Idaho’s winter tick, Dermacentor albipictus, spends all three feeding stages—larva, nymph and adult—on one animal such as a moose.  In fall clusters of thousands of larvae climb grasses, clinging to each other in a cranberry-size clump.  They grab onto hairs of passing animals as strings of larvae.  Once aboard, these pirates feed, moult, feed again, moult again, feed AGAIN, mate and drop off.  Burdens on individual animals can reach half a million ticks, with the average burden being 30,000.  Moose distressed by tick salivary antigens may rub off so much hair that they are described as “ghost moose”.

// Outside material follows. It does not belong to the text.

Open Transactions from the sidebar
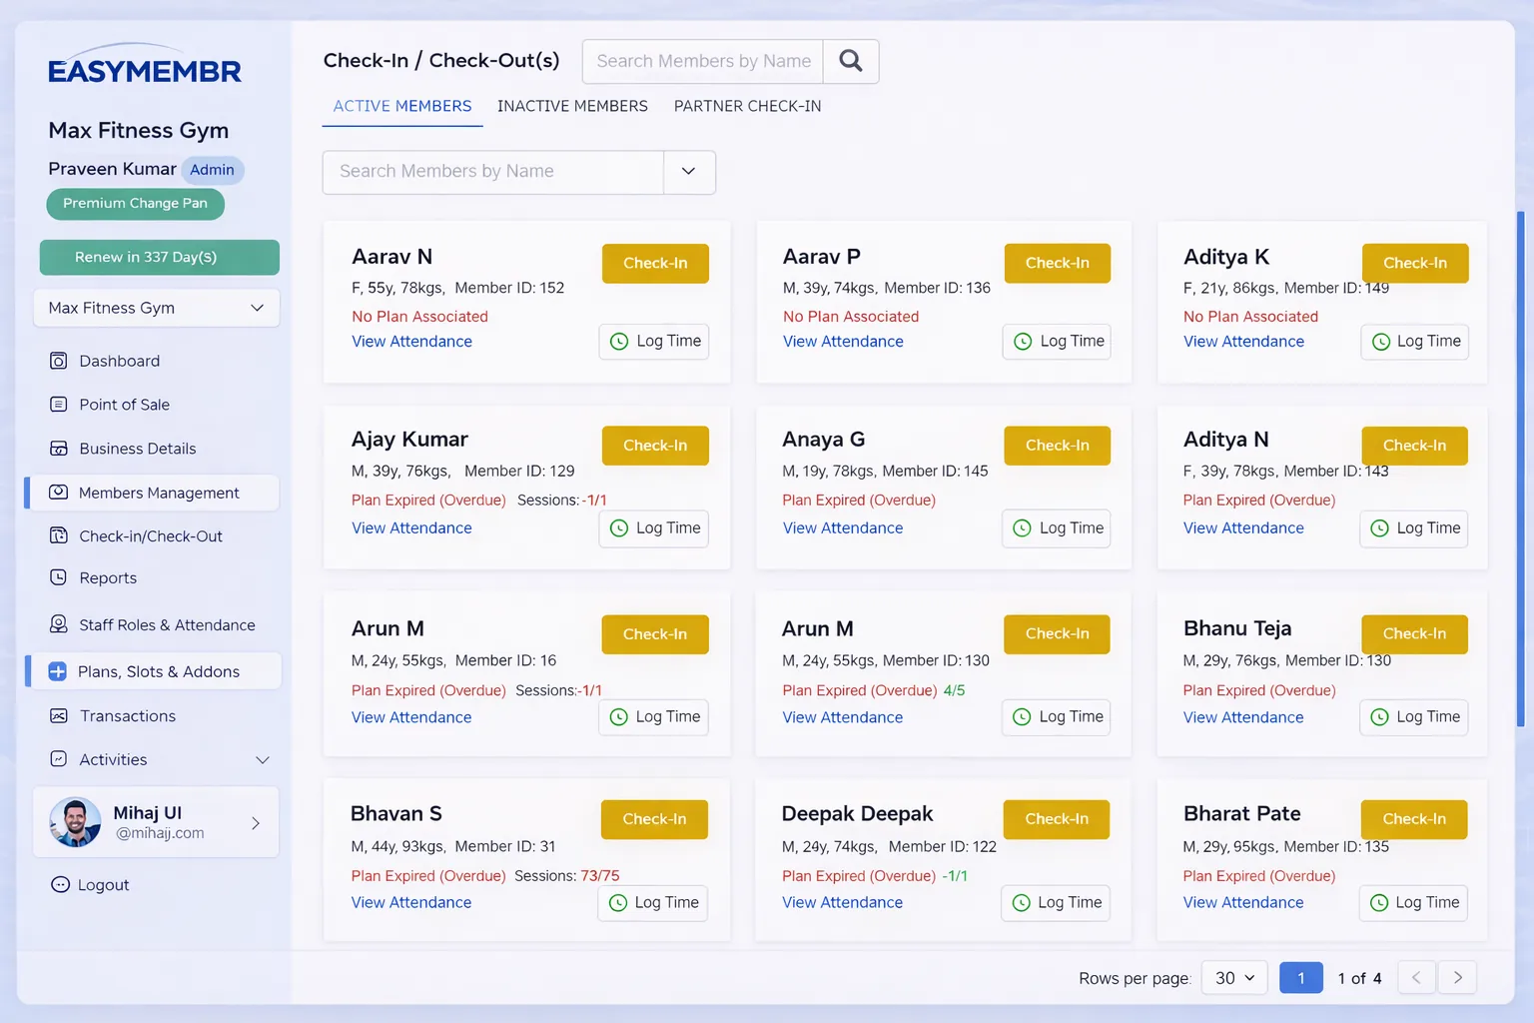Viewport: 1534px width, 1023px height. click(x=60, y=715)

Control of ticks and the diseases they transmit requires knowledge of tick biology. Rodents are critical links in the chain of several tick-borne diseases. The currently popular chemical Frontline paralyses ticks feeding on pets.  Feed lots limit the exposure of cattle to ticks.  Personal protection strategies include wearing light colored clothes to make ticks easy to see, tucking pant cuffs into boots, and using repellants.  Dogs and wildlife may carry engorged ticks into residential environments, where their offspring may create unusual loci of tick populations.  Thus, Bambi in the front yard may be understood to present a health risk (and a traffic hazard).